Etwa im gleichen Zeitraum erleben sie den kometenhaften Aufstieg und Abgang der rechtspopulistischen Schill-Partei. Diese wird 2001 von einem Viertel der Hamburger*innen in die Bürgerschaft gewählt, nachdem gerade erst die Statt Partei rechtsextrem unterwandert wurde und auch deshalb untergegangen ist. Eng mit Initiativen gegen Rassismus und extrem rechts zusammenzuarbeiten gehört zum Teamgeist der Zinnschmelze. Allen Engagierten im Barmbeker Netzwerk ist klar: Das Ende der Schill-Partei heißt nicht, dass deren politische Inhalte auch aus den Köpfen der Wähler*innen verschwunden sind.

Neue Anstrengungen

Für die Zinnschmelze bedeutet das: „So wunderbar unsere Veranstaltungen auch sein mögen – was wir bislang tun, es reicht nicht.“ Barmbek braucht kulturelle und politische Bildung. Außerhalb der Schulen, regelmäßig, nachhaltig, in hoher Qualität. Mit lediglich einem Veranstaltungsraum samt Tresen ist das nicht zu machen. Räume für Kurse, Seminare und Workshops sowie ein weiterer, deutlich größerer Veranstaltungsraum stehen nun als dringendes Muss ganz oben auf der Tagesordnung. Trotz aller gebündelten Kraft des Netzwerks dauert es bis 2012, bis die nötige Finanzierung glücklich bewilligt wird. Weitere drei Jahre brauchen die Planung und der Bau.

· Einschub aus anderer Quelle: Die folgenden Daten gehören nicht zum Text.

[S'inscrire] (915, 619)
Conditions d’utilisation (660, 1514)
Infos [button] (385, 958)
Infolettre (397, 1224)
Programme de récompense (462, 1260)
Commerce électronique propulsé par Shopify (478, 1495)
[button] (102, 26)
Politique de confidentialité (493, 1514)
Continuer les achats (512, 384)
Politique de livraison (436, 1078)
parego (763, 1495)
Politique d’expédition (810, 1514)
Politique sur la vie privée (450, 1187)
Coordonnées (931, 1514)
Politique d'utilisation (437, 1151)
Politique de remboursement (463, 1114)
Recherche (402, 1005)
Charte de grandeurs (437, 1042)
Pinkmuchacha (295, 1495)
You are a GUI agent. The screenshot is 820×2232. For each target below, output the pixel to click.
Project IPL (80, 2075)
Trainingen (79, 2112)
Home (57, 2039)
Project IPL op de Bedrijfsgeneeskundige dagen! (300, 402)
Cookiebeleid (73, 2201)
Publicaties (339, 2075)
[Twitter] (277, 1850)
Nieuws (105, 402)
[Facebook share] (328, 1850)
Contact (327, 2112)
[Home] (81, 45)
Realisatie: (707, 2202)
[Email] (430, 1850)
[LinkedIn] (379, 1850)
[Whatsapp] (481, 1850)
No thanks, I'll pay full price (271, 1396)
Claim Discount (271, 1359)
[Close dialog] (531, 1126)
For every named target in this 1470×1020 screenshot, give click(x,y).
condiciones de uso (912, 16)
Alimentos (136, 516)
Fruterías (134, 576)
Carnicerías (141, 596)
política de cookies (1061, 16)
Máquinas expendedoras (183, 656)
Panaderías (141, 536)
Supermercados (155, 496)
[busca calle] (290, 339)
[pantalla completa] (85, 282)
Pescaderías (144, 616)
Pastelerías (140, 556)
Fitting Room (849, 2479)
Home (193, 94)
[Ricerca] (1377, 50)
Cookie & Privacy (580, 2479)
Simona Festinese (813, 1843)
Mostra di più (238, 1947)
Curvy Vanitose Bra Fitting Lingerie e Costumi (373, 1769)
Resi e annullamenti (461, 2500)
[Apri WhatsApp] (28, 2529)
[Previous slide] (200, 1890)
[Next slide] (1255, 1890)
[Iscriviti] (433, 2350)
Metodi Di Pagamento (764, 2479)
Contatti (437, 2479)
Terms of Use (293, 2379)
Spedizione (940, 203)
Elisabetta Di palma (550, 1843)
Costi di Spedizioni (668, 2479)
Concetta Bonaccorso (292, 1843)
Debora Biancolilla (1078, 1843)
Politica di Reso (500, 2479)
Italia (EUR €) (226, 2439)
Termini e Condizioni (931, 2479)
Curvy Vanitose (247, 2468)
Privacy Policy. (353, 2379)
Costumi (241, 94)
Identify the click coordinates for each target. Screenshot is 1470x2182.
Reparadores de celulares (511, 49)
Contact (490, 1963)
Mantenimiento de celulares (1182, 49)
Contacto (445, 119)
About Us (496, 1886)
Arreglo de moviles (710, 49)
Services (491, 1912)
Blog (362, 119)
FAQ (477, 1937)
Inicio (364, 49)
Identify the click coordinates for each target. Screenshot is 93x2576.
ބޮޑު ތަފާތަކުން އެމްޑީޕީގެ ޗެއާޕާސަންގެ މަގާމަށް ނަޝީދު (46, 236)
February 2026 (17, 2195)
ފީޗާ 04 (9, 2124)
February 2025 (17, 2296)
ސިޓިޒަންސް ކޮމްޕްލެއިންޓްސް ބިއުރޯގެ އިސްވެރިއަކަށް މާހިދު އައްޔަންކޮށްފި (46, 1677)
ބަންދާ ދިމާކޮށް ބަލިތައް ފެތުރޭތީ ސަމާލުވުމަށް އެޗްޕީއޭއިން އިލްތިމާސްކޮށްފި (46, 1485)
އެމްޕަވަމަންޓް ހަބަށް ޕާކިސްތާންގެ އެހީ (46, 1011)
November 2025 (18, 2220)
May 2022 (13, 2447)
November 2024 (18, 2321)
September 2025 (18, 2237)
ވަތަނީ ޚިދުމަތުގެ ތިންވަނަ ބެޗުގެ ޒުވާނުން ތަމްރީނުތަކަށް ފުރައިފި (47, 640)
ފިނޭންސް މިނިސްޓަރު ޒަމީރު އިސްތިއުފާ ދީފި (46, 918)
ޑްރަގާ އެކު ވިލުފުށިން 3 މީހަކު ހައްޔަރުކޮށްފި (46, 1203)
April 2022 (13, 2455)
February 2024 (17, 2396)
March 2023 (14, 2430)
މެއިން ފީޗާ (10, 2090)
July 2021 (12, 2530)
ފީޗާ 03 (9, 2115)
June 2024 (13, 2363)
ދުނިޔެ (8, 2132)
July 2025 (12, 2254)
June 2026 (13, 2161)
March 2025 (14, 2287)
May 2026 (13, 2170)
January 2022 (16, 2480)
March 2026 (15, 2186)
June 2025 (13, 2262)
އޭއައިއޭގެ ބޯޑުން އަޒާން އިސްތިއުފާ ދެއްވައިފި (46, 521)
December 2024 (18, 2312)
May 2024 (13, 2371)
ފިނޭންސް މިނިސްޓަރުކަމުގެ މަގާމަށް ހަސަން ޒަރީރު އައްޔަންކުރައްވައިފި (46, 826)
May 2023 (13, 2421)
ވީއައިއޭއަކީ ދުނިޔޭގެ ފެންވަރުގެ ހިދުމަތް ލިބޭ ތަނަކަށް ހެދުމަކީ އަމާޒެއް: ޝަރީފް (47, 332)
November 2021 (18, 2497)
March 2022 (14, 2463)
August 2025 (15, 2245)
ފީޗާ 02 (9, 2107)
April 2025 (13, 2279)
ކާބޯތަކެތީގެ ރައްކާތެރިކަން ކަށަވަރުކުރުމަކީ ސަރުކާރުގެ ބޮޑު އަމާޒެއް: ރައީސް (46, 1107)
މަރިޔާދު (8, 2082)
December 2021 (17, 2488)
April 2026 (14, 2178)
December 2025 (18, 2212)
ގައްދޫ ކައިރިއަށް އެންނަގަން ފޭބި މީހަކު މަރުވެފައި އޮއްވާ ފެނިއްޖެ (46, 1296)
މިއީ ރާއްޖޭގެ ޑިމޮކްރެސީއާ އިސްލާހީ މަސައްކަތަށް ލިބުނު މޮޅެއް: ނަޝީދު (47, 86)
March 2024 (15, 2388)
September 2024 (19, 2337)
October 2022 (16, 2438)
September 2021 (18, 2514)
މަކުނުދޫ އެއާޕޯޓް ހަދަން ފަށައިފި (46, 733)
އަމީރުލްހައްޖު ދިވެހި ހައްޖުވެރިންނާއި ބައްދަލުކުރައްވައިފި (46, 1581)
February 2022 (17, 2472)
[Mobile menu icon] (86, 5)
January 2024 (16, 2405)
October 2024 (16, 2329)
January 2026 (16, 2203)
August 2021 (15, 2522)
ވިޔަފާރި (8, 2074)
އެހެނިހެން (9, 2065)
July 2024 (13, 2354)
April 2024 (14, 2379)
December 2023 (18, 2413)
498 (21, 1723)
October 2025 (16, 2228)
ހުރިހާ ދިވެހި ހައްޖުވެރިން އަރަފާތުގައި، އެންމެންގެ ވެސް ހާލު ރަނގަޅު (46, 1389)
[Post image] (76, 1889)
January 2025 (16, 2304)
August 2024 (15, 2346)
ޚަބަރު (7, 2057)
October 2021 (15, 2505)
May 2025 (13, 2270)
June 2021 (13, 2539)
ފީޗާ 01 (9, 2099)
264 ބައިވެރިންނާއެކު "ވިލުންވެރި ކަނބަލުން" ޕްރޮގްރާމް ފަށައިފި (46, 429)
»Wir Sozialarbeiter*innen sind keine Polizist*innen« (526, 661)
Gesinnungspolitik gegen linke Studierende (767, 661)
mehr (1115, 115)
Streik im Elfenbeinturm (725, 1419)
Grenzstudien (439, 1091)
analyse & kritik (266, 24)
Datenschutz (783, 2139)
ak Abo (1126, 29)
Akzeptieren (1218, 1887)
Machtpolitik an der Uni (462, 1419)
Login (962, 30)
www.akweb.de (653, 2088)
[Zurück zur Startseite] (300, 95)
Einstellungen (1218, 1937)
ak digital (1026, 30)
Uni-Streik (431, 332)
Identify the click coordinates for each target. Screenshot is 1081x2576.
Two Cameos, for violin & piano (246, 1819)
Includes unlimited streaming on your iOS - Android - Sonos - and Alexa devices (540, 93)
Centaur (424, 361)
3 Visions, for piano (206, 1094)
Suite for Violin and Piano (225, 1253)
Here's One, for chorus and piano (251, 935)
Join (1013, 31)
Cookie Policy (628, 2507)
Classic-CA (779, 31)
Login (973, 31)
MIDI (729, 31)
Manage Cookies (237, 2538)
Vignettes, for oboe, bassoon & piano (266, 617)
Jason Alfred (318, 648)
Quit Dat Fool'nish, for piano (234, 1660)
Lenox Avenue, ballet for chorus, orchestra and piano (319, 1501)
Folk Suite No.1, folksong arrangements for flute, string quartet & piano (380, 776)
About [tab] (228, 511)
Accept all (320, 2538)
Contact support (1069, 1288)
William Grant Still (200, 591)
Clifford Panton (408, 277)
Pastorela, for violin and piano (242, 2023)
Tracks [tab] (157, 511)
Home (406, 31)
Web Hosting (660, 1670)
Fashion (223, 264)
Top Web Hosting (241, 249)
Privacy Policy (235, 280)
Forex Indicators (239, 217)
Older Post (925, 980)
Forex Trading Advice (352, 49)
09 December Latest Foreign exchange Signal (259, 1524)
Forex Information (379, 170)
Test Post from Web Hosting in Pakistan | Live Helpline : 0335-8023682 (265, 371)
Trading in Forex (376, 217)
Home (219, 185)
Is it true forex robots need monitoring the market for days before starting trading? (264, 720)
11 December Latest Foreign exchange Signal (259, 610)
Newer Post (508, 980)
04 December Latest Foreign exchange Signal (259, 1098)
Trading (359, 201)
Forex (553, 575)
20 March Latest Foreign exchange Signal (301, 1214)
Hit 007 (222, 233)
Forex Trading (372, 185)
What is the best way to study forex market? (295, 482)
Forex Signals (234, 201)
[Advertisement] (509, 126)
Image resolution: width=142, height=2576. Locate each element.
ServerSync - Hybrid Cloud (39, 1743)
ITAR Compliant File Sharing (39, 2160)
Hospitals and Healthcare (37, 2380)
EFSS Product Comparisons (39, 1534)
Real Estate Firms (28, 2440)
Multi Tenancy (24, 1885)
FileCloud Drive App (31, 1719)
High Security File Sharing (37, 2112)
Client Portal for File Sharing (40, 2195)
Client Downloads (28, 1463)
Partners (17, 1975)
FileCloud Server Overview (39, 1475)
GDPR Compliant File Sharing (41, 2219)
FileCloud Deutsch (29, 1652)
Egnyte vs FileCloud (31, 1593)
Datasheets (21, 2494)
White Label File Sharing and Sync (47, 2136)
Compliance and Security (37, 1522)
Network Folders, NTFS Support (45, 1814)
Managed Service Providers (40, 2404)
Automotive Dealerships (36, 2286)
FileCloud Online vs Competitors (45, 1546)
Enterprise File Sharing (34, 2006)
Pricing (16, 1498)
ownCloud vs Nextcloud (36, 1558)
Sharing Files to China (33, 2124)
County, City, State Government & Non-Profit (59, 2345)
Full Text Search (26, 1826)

Während der ganzen Zeit arbeiten die Zinnschmelzer*innen für ihr eigenes Programm wie für die Ziele des Netzwerks hart am Rand der Existenz und mit vollem persönlichen Einsatz. Sonja spricht untertreibend von geringen Personalressourcen. „Alles eingedampft“, sagt sie. Es ist einfach unablässiger Hochstress. Den kann nur ertragen, so kann sich nur verausgaben, wer seine Aufgabe wichtiger nimmt als sich selbst – und wer für lange Zeiträume davon absieht, mögliche Konflikte im Moment ihres Aufblitzens auszuleben.

Wachsen

Als sie 2013 die Zinnschmelze für die Bauphase schließen, ändert sich die Situation grundsätzlich. Plötzlich liegen die inneren Angelegenheiten des Vereins mitten auf dem Tisch. Die neuen Räume können nach ihrer Fertigstellung nicht einfach so bezogen werden. Sie verlangen nach neuen Inhalten, nach einer Vereinsstrategie, nach einem definierten Profil sowie nach sinnvoll strukturierter und geteilter Verantwortung. Aufgestaute Reibungshitze aus den Vorjahren trifft auf die Wachstumsschmerzen der Organisationsentwicklung. Solcherart angefeuerte Gruppendynamik führt nicht selten zum finalen Knall. Auch hier tut etwa zwei Jahre lang manches manche*r sehr weh. Der Verein schafft es. Er betraut Sonja mit der Geschäftsführung des nun viel größeren Hauses.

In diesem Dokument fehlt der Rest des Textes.